In [1]:
#instantiate our environment
import os
import sys
%matplotlib inline
import pandas as pd
import statsmodels.api as sm
In [2]:
# read the data into a pandas dataframe
df = pd.read_csv("read_depth.strains.tsv", header=0, delimiter="\t")
print("Shape: {}".format(df.shape))
df.head()
Out[2]:
In [3]:
dfa = df[(df["A_read_depth"] > 0) & (df["A_strains"] > 0)]
dfb = df[(df["B_read_depth"] > 0) & (df["B_strains"] > 0)]
dfc = df[(df["C_read_depth"] > 0) & (df["C_strains"] > 0)]
print("Shape: {}".format(dfa.shape))
dfa.head()
Out[3]:
Note that we have reduced our matrix from having 11,054 entries with all the zeros to only having 1,397 entries now!
In [4]:
ax = dfa.plot('A_read_depth', 'A_strains', kind='scatter')

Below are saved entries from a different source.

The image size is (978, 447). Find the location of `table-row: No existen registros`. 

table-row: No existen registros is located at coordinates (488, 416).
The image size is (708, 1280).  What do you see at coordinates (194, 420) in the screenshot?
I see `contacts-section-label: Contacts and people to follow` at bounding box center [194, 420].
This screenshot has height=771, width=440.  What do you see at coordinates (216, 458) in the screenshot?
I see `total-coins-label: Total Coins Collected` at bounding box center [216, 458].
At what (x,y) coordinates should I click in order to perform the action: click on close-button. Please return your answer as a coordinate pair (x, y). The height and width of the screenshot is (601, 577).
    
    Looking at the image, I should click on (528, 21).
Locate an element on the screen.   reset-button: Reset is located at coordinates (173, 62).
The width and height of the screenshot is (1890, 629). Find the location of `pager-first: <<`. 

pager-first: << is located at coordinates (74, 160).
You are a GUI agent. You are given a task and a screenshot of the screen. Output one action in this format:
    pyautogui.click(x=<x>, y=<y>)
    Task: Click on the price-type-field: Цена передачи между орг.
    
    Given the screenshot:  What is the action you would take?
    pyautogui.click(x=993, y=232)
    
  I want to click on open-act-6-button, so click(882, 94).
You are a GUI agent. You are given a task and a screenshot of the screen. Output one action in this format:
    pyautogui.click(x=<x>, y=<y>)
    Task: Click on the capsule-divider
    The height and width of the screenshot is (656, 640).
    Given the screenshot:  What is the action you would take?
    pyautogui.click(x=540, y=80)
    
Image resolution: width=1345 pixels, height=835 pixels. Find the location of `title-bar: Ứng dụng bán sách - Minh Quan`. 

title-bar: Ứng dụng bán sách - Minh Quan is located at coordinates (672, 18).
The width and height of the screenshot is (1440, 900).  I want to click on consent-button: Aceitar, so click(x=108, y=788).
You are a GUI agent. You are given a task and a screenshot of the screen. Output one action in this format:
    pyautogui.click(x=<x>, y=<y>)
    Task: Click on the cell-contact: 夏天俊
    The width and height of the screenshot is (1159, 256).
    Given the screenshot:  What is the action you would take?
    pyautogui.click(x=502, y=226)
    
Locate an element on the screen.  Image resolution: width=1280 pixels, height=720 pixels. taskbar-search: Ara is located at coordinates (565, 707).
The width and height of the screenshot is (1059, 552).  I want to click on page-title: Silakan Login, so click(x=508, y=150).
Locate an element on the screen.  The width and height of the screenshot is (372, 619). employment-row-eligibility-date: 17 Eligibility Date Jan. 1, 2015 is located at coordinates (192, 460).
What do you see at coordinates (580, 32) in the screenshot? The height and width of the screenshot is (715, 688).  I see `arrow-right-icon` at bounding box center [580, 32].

ax.set(ylabel="# strains", xlabel="read depth")
Out[4]:
Note that this plot is skewed by a few outliers. Lets limit it to anything where read_depth < 1000 and redraw the plot
In [5]:
dfas = dfa[dfa['A_read_depth'] < 1000]
print("Shape: {}".format(dfas.shape))
ax = dfas.plot('A_read_depth', 'A_strains', kind='scatter')
ax.set(ylabel="# strains", xlabel="read depth")
Out[5]:
When we zoom in, this doesn't look like a strong correlation. Note that there are a lot of data points here compared to the whole data set. In the data set excluding (0,0) we had 1,397 entries, and now we have 1,386 entries, so we only removed 9 values!
In [6]:
model = sm.OLS(dfa['A_strains'], dfa['A_read_depth']).fit()
predictions = model.predict(dfa['A_read_depth'])
model.summary()
Out[6]:
In [7]:
model = sm.OLS(dfas['A_strains'], dfas['A_read_depth']).fit()
predictions = model.predict(dfas['A_read_depth'])
model.summary()
Out[7]:
Notice here that the r2 becomes 0.30. Those few outliers are strongly influencing the correlation of the data!